WHAT IS BEING ASKED |
Give every line from the entries that contains "toolbar".

ENTRIES SUPPLIED |
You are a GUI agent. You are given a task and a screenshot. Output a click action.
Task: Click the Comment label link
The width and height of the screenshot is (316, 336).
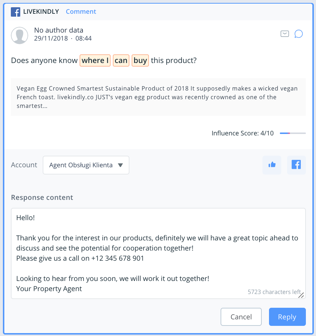(x=81, y=12)
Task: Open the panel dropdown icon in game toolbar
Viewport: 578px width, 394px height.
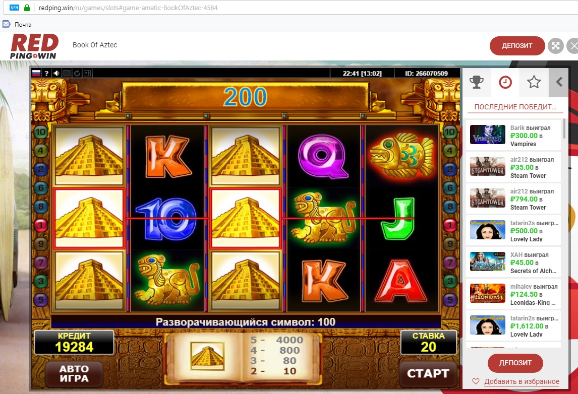Action: (87, 73)
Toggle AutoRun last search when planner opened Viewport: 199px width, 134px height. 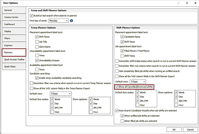31,16
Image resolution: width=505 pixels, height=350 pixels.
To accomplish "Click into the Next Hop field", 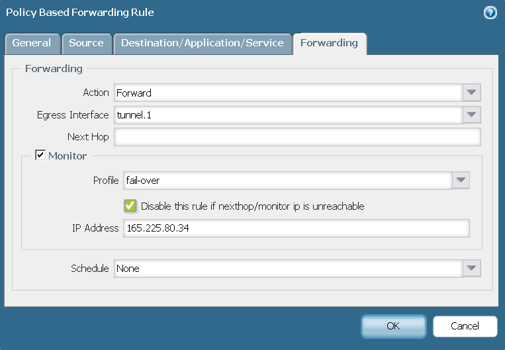I will tap(297, 137).
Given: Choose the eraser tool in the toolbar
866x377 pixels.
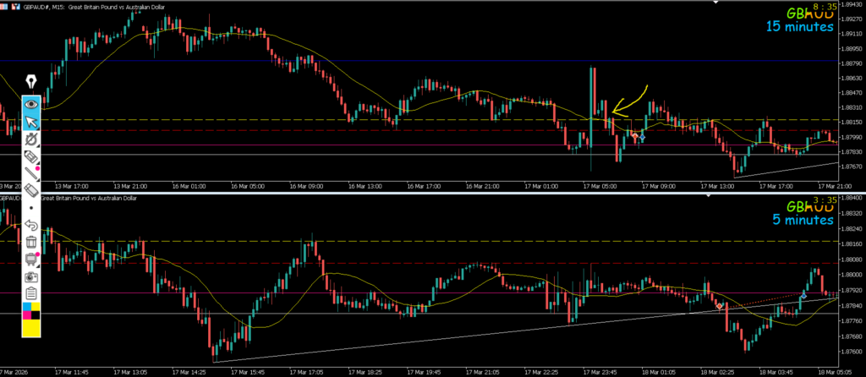Looking at the screenshot, I should pyautogui.click(x=31, y=156).
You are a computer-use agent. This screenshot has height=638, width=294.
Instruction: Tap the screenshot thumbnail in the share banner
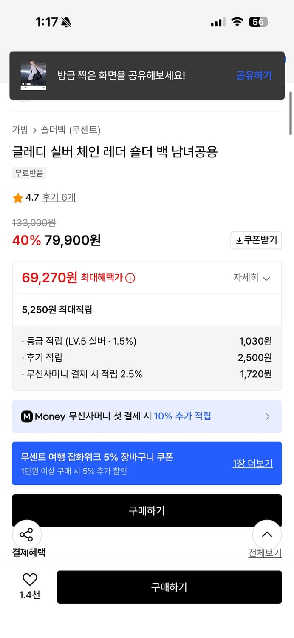(34, 75)
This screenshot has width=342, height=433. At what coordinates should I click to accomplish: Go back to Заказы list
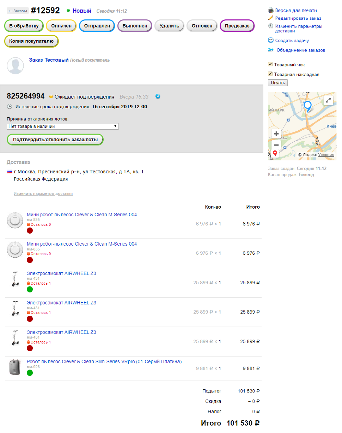point(18,11)
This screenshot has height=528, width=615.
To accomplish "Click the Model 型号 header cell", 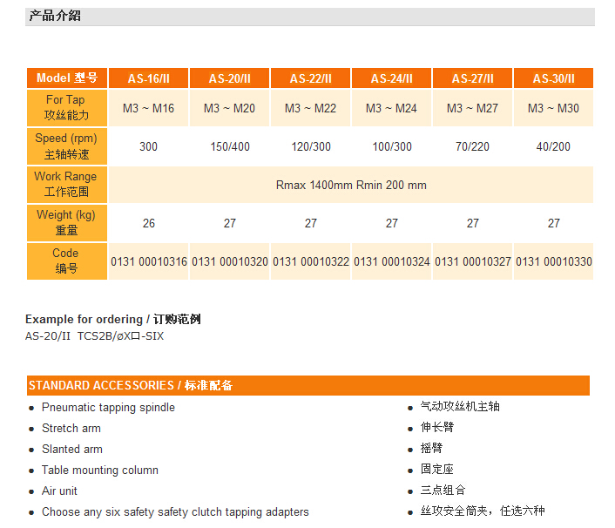I will 66,78.
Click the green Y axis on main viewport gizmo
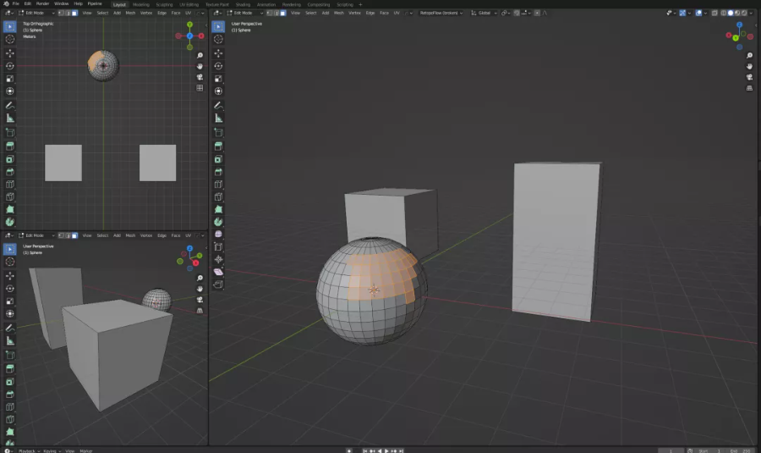The height and width of the screenshot is (453, 761). (737, 39)
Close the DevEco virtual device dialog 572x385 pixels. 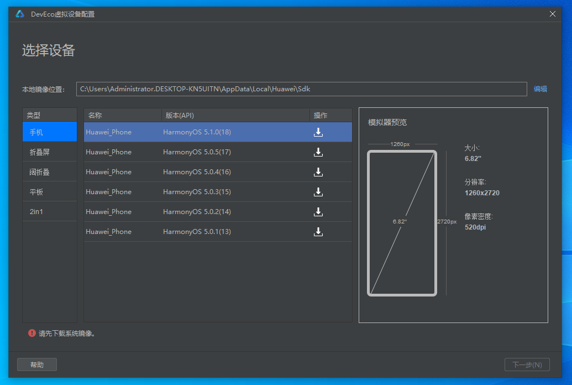552,14
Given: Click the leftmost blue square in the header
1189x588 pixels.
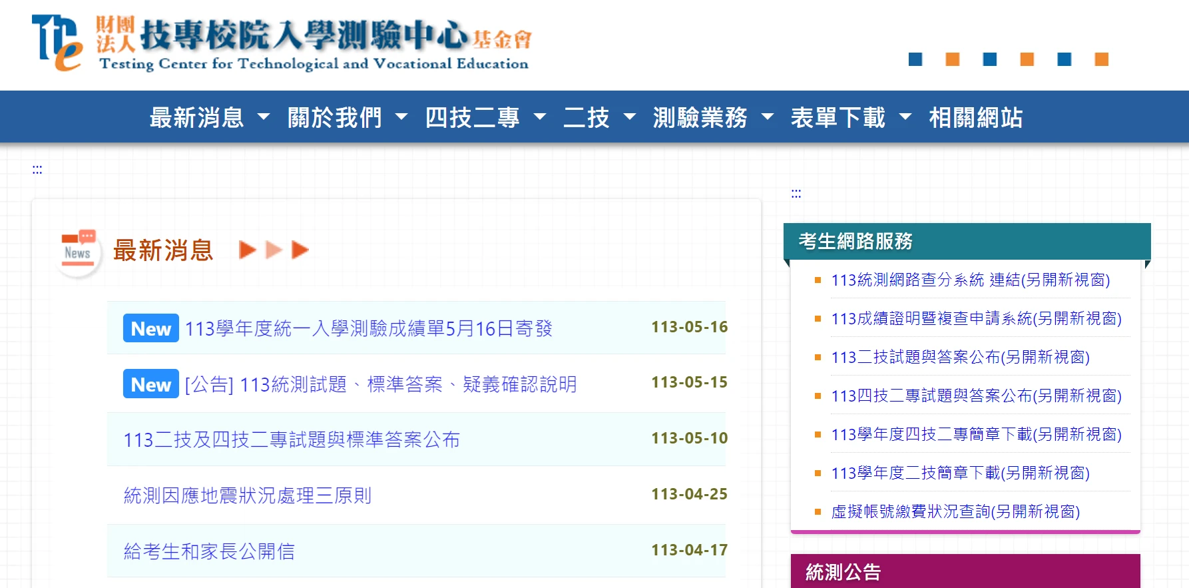Looking at the screenshot, I should [x=915, y=59].
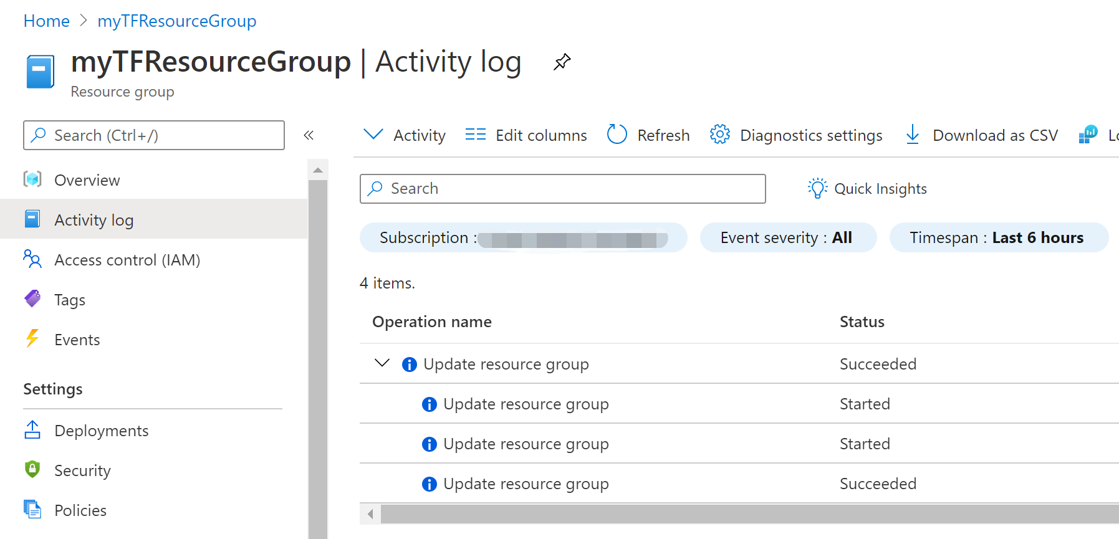Select Deployments in the Settings section
This screenshot has width=1119, height=539.
coord(101,431)
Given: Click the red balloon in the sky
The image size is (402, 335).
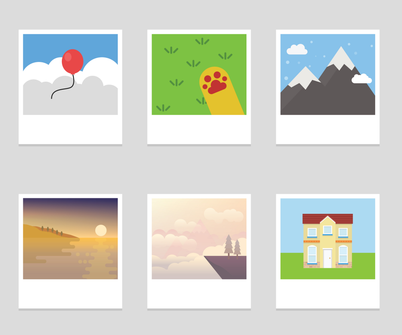Looking at the screenshot, I should 72,62.
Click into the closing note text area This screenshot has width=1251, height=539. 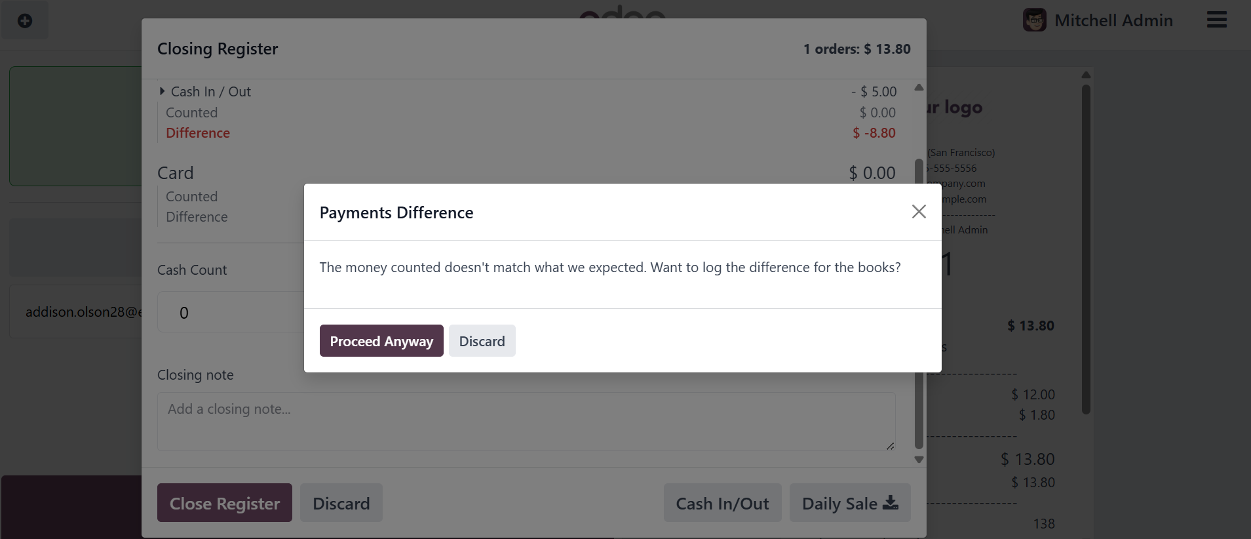pos(524,421)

EXERCISE OUTPUT |
Task: Open the panel dropdown icon in game toolbar
Given: Choose the eraser tool in the toolbar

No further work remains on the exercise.